◆ Problem to work on: Pictures do not belong in the copy; restate the records below word for word.

Dataset entries
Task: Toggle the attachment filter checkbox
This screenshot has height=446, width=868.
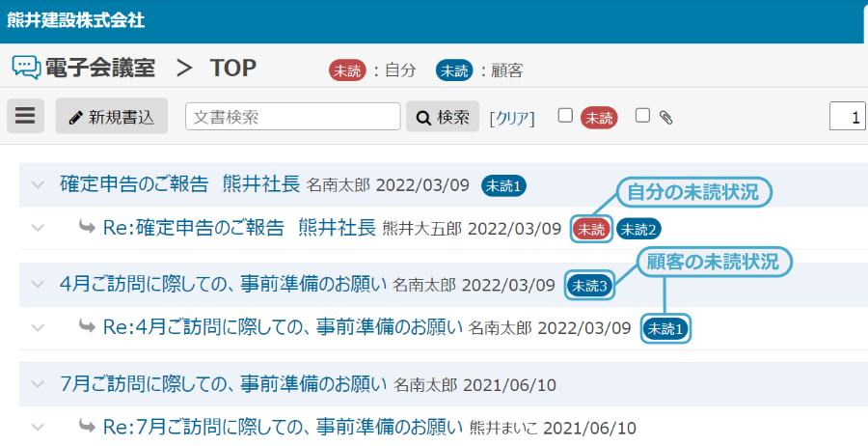Action: tap(642, 116)
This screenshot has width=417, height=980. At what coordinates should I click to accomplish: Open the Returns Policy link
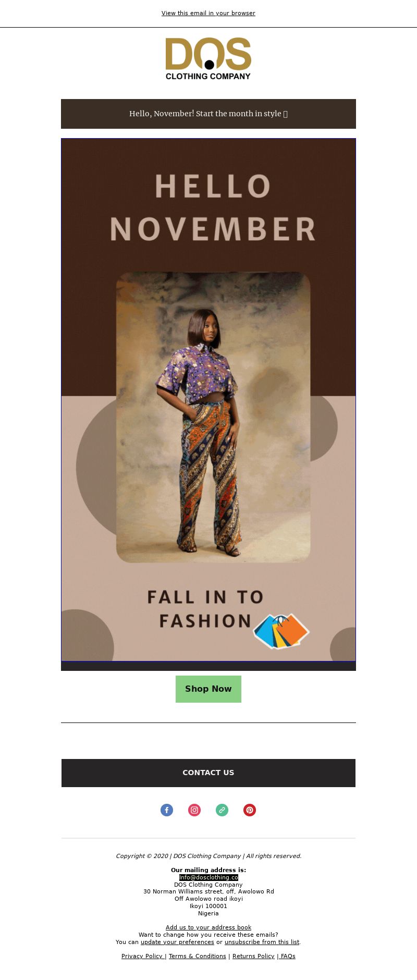253,956
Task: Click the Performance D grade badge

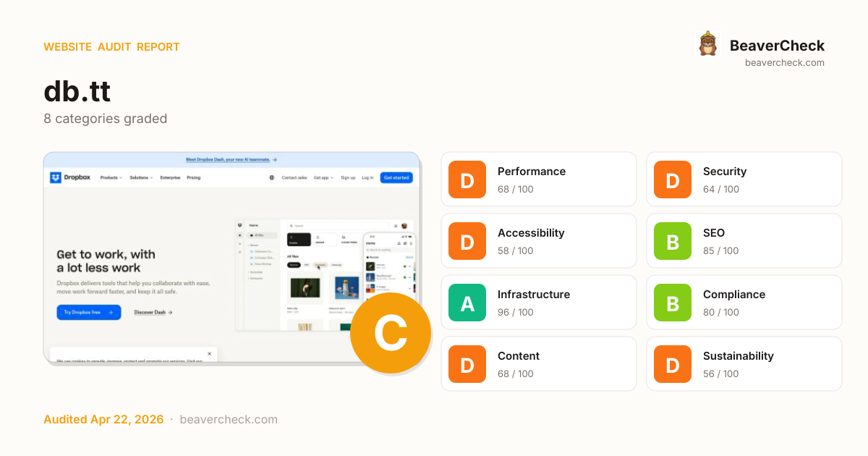Action: 467,180
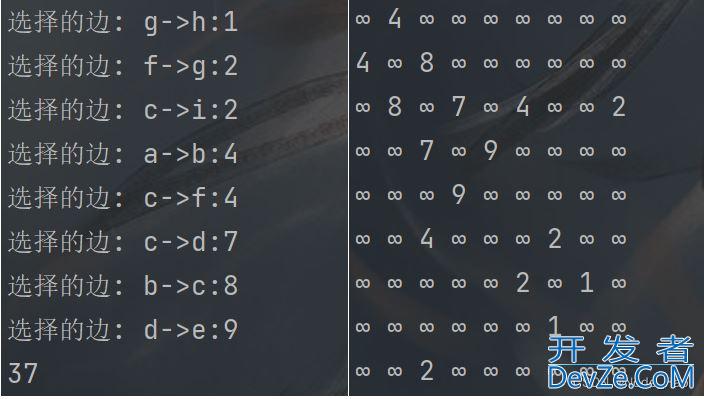Select the 4 in the sixth matrix row
704x399 pixels.
(x=427, y=238)
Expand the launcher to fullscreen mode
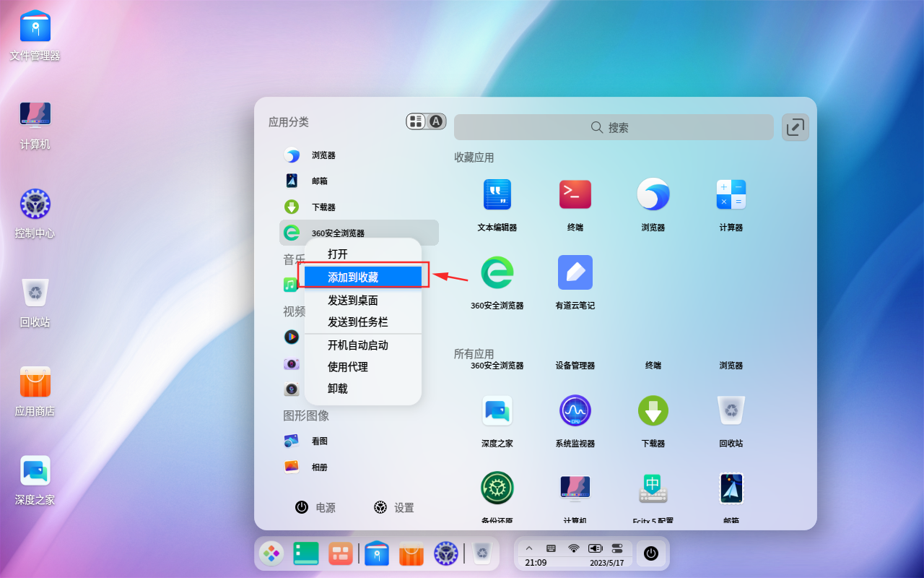The height and width of the screenshot is (578, 924). tap(795, 127)
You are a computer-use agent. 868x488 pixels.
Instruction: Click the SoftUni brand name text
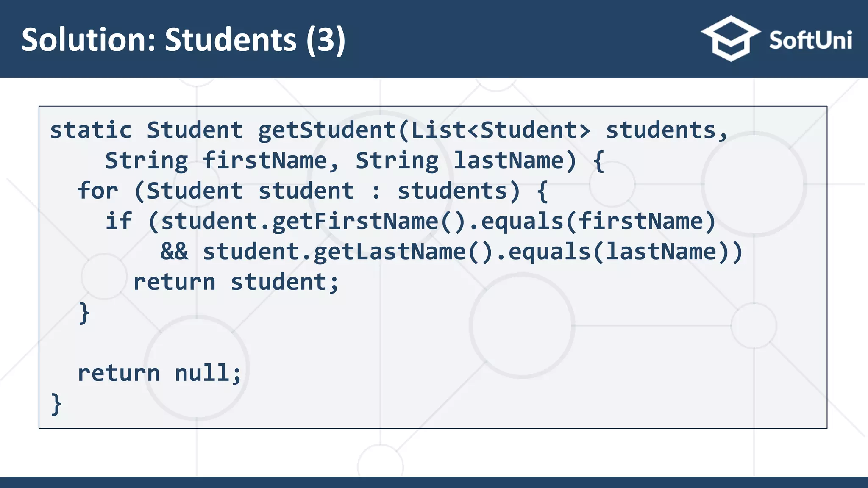810,41
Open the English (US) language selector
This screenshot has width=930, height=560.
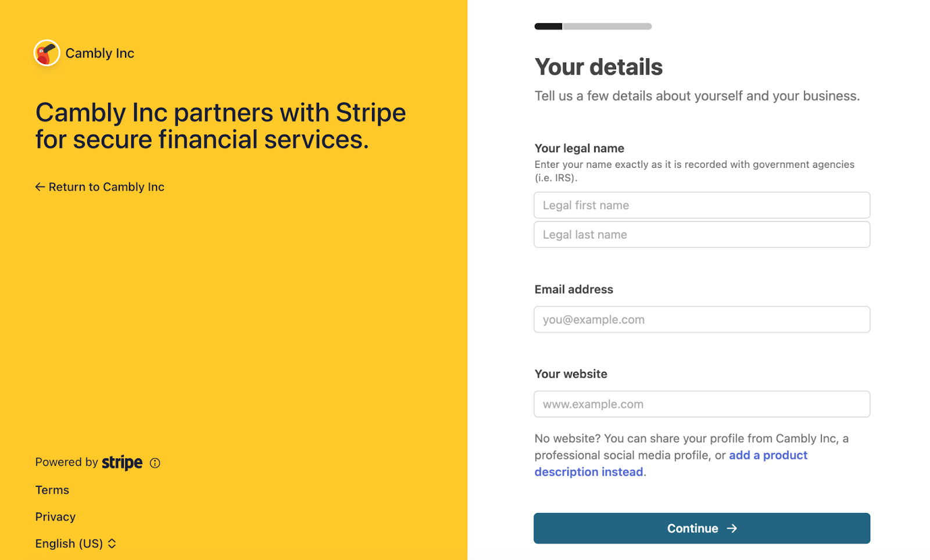[x=76, y=544]
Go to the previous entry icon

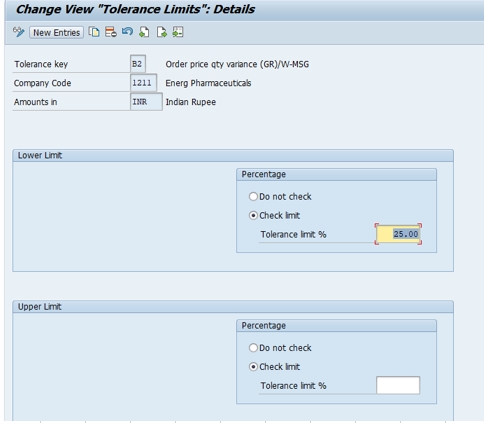click(x=144, y=32)
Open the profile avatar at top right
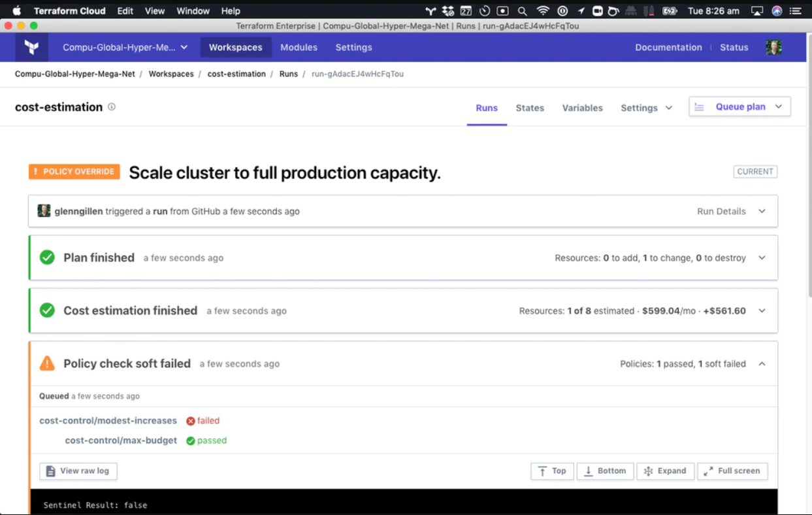 [x=773, y=46]
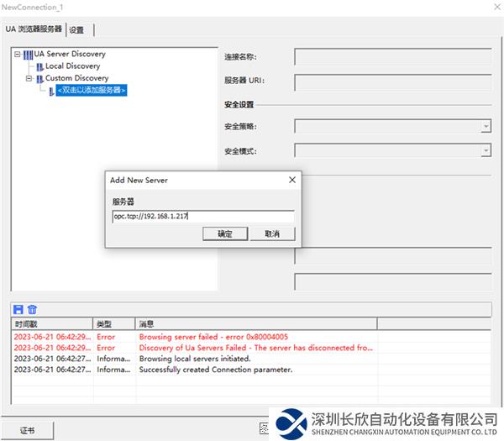The width and height of the screenshot is (504, 441).
Task: Collapse the UA Server Discovery tree
Action: (18, 55)
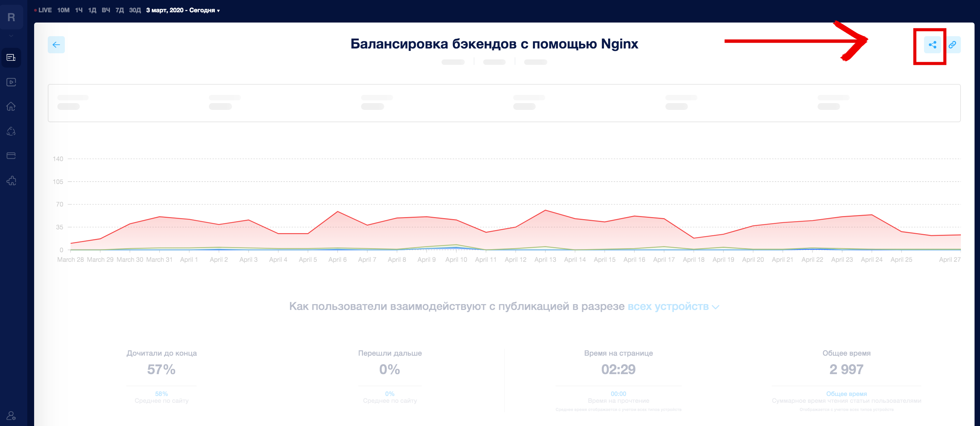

◆ Worked solution:
Task: Toggle the attachment filter checkbox
This screenshot has height=446, width=868.
Action: tap(642, 116)
This screenshot has width=417, height=980. At what coordinates should I click to accomplish: Open the Returns Policy link
253,956
Task: Click the Performance D grade badge

Action: 467,180
Select the 4 in the sixth matrix row
704x399 pixels.
(x=427, y=238)
Expand the launcher to fullscreen mode
The height and width of the screenshot is (578, 924). tap(795, 127)
You are a computer-use agent. 868x488 pixels.
Instruction: Click the SoftUni brand name text
810,41
Open the English (US) language selector
This screenshot has width=930, height=560.
[x=76, y=544]
Go to the previous entry icon

click(x=144, y=32)
Open the profile avatar at top right
 [x=773, y=46]
The width and height of the screenshot is (504, 441).
Task: Collapse the UA Server Discovery tree
Action: (18, 55)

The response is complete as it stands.